[Collected data]
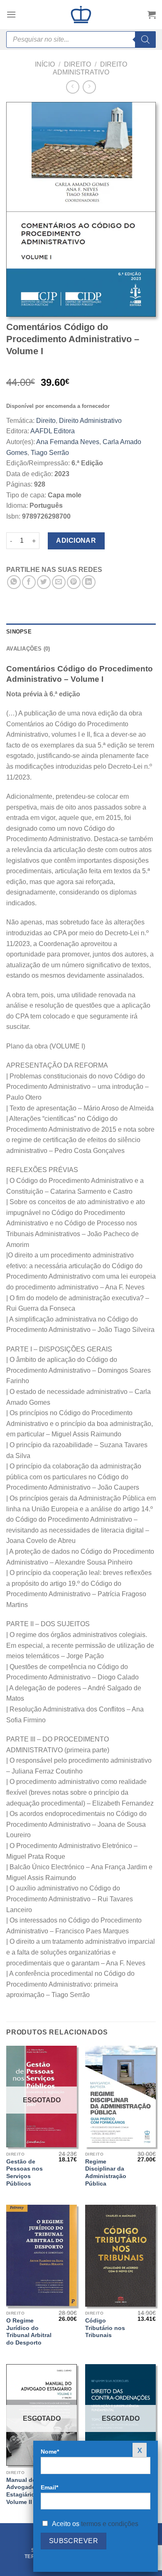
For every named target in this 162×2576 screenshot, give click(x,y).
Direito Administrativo (90, 420)
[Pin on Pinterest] (74, 582)
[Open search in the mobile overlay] (81, 39)
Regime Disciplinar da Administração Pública (105, 2173)
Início (45, 64)
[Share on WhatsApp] (14, 582)
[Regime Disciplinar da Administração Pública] (120, 2096)
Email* (49, 2487)
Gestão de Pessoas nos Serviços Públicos (24, 2173)
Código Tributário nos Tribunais (105, 2328)
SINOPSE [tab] (19, 631)
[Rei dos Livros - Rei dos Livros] (81, 14)
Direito (77, 64)
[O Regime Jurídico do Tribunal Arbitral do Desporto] (41, 2255)
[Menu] (11, 14)
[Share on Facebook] (29, 582)
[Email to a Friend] (59, 582)
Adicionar (76, 540)
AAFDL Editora (52, 431)
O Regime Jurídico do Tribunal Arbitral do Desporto (29, 2332)
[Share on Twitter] (44, 582)
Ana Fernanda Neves (67, 441)
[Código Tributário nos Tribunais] (120, 2255)
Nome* (50, 2451)
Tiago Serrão (50, 452)
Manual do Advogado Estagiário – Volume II (23, 2491)
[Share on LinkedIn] (89, 582)
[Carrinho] (151, 14)
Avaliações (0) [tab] (28, 649)
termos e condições (109, 2523)
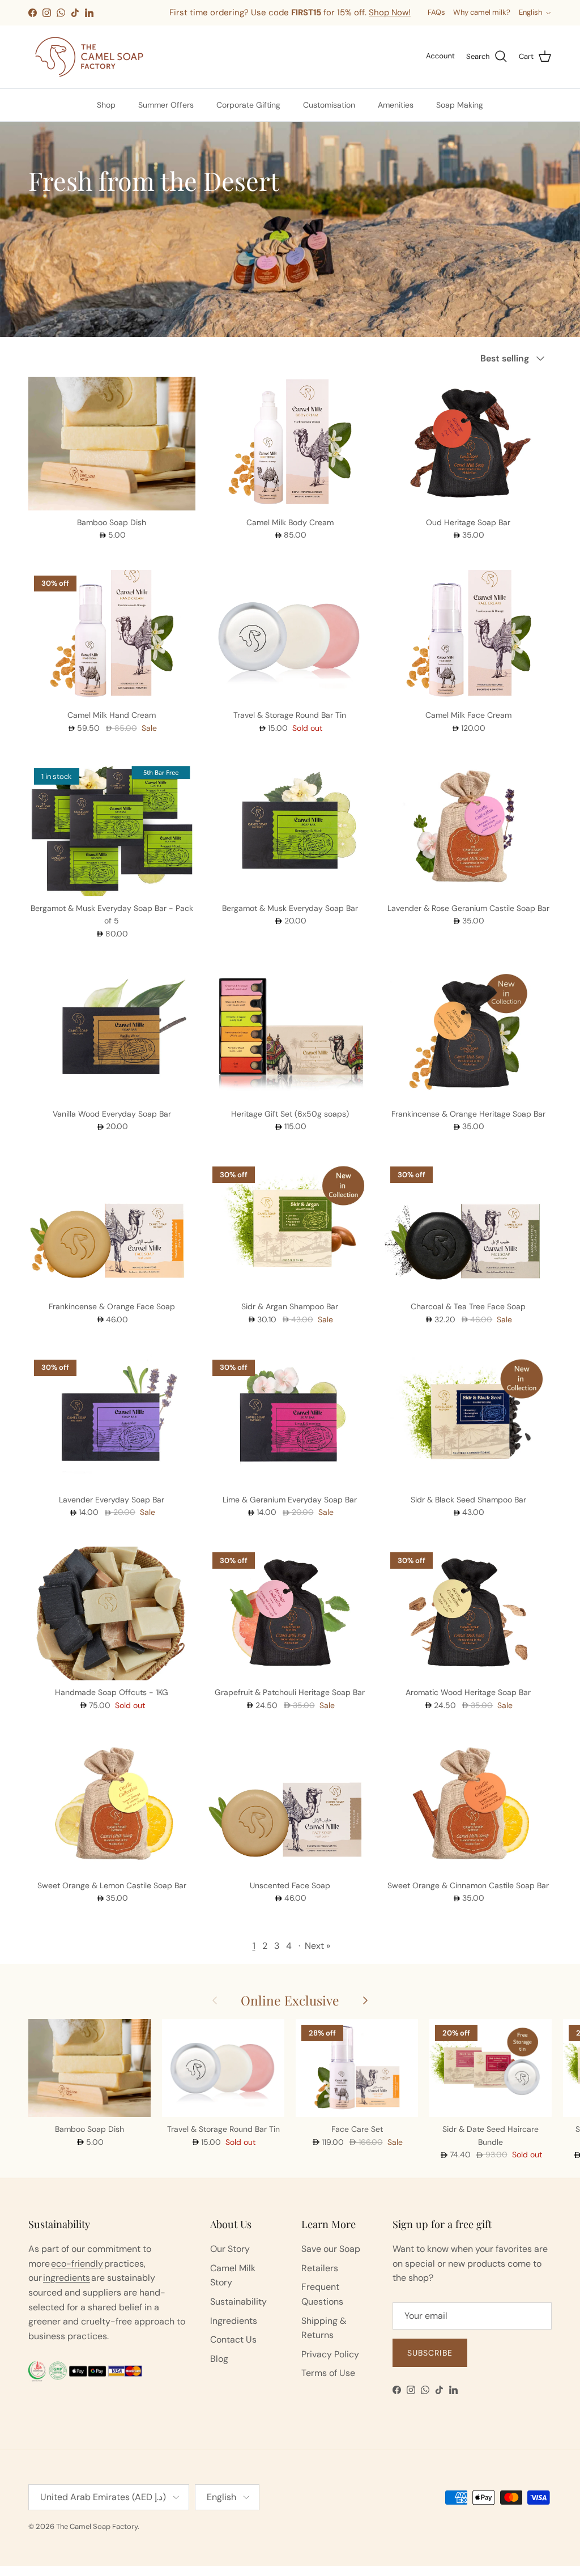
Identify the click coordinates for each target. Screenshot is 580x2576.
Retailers (319, 2268)
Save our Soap (330, 2249)
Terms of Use (328, 2373)
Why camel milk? (481, 12)
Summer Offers (166, 105)
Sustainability (238, 2301)
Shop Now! (297, 23)
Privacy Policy (330, 2354)
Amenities (395, 105)
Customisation (329, 105)
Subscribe (430, 2353)
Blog (219, 2359)
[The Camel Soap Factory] (89, 57)
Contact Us (233, 2339)
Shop (106, 105)
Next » (317, 1946)
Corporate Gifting (248, 105)
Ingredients (233, 2321)
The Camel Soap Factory (97, 2526)
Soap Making (459, 105)
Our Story (230, 2249)
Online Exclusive (290, 2000)
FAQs (436, 12)
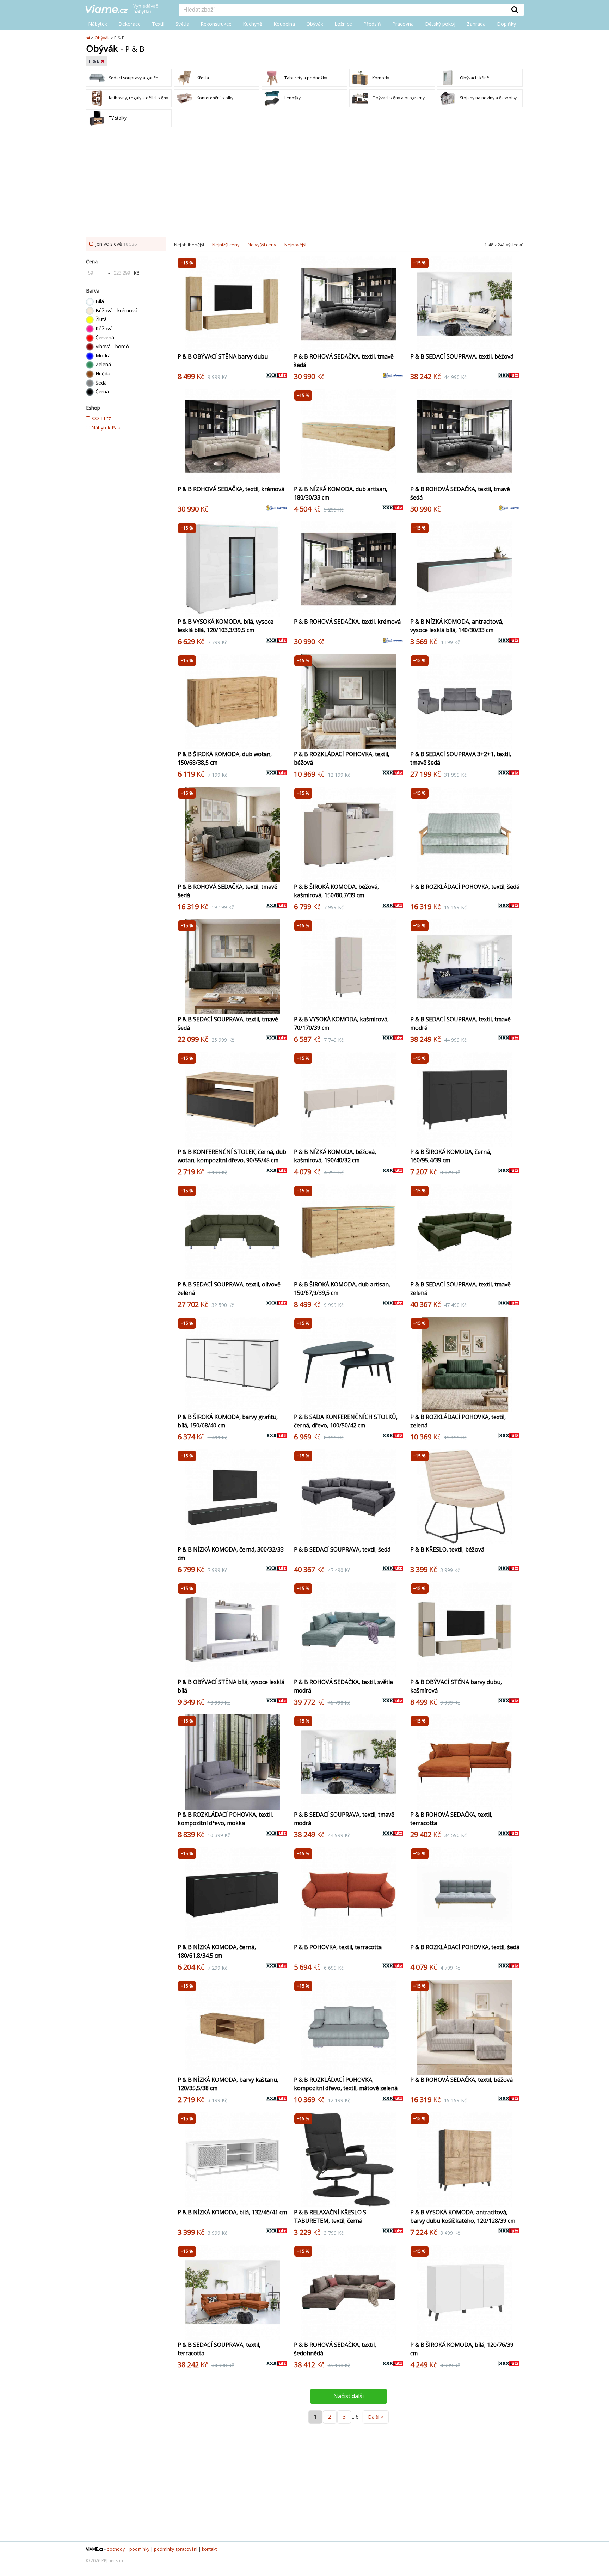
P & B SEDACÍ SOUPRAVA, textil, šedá (342, 1549)
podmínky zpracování (175, 2549)
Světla (182, 23)
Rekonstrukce (216, 23)
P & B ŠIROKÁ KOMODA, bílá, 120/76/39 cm (461, 2349)
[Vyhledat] (515, 10)
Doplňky (506, 23)
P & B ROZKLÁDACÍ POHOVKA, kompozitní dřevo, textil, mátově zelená (346, 2084)
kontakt (209, 2549)
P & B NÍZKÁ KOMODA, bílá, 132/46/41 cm (232, 2212)
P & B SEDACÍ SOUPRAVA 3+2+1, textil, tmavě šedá (460, 758)
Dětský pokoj (440, 23)
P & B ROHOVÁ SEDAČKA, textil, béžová (461, 2080)
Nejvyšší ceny (262, 244)
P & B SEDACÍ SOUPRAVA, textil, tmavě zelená (460, 1288)
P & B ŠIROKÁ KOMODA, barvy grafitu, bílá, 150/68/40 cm (228, 1421)
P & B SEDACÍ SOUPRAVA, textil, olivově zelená (229, 1288)
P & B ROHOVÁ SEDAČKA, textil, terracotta (451, 1819)
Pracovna (403, 23)
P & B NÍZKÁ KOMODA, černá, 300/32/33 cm (231, 1554)
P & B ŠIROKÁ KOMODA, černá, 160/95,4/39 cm (450, 1156)
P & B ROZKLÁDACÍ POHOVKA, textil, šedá (464, 887)
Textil (158, 23)
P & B (95, 61)
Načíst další (348, 2396)
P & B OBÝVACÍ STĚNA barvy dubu (223, 356)
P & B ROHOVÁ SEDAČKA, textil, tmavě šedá (344, 361)
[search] (343, 10)
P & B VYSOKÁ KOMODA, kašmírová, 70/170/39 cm (341, 1023)
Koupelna (284, 23)
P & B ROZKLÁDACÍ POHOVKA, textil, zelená (458, 1421)
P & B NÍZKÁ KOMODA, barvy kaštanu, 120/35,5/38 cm (228, 2084)
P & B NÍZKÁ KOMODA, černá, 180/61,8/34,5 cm (217, 1951)
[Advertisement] (304, 183)
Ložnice (343, 23)
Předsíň (372, 23)
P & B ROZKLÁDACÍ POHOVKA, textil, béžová (341, 758)
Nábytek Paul (106, 427)
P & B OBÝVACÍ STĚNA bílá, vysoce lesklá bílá (231, 1686)
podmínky (139, 2549)
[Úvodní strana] (126, 9)
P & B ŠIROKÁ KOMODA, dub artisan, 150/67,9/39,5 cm (342, 1288)
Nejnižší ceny (226, 244)
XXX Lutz (100, 418)
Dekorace (129, 23)
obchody (116, 2549)
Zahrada (476, 23)
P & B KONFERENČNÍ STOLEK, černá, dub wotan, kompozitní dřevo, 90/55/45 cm (232, 1156)
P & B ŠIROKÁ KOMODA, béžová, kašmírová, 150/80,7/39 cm (336, 891)
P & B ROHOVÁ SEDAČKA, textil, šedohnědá (335, 2349)
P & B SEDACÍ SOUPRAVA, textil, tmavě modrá (460, 1023)
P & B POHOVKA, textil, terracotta (338, 1947)
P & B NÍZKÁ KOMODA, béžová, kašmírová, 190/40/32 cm (335, 1156)
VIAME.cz (94, 2549)
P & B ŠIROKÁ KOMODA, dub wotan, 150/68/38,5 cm (225, 758)
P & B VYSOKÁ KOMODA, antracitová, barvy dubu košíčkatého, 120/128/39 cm (462, 2216)
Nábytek (97, 23)
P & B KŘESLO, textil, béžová (447, 1549)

> _Task details_: Of the lines above, extract only those from the line with "P & B ŠIROKÁ KOMODA, béžová, kašmírová, 150/80,7/39" to the line with "VIAME.cz (94, 2549)", both included, exactly as written.

> _Solution for this exercise_:
P & B ŠIROKÁ KOMODA, béžová, kašmírová, 150/80,7/39 cm (336, 891)
P & B ROHOVÁ SEDAČKA, textil, šedohnědá (335, 2349)
P & B SEDACÍ SOUPRAVA, textil, tmavě modrá (460, 1023)
P & B POHOVKA, textil, terracotta (338, 1947)
P & B NÍZKÁ KOMODA, béžová, kašmírová, 190/40/32 cm (335, 1156)
VIAME.cz (94, 2549)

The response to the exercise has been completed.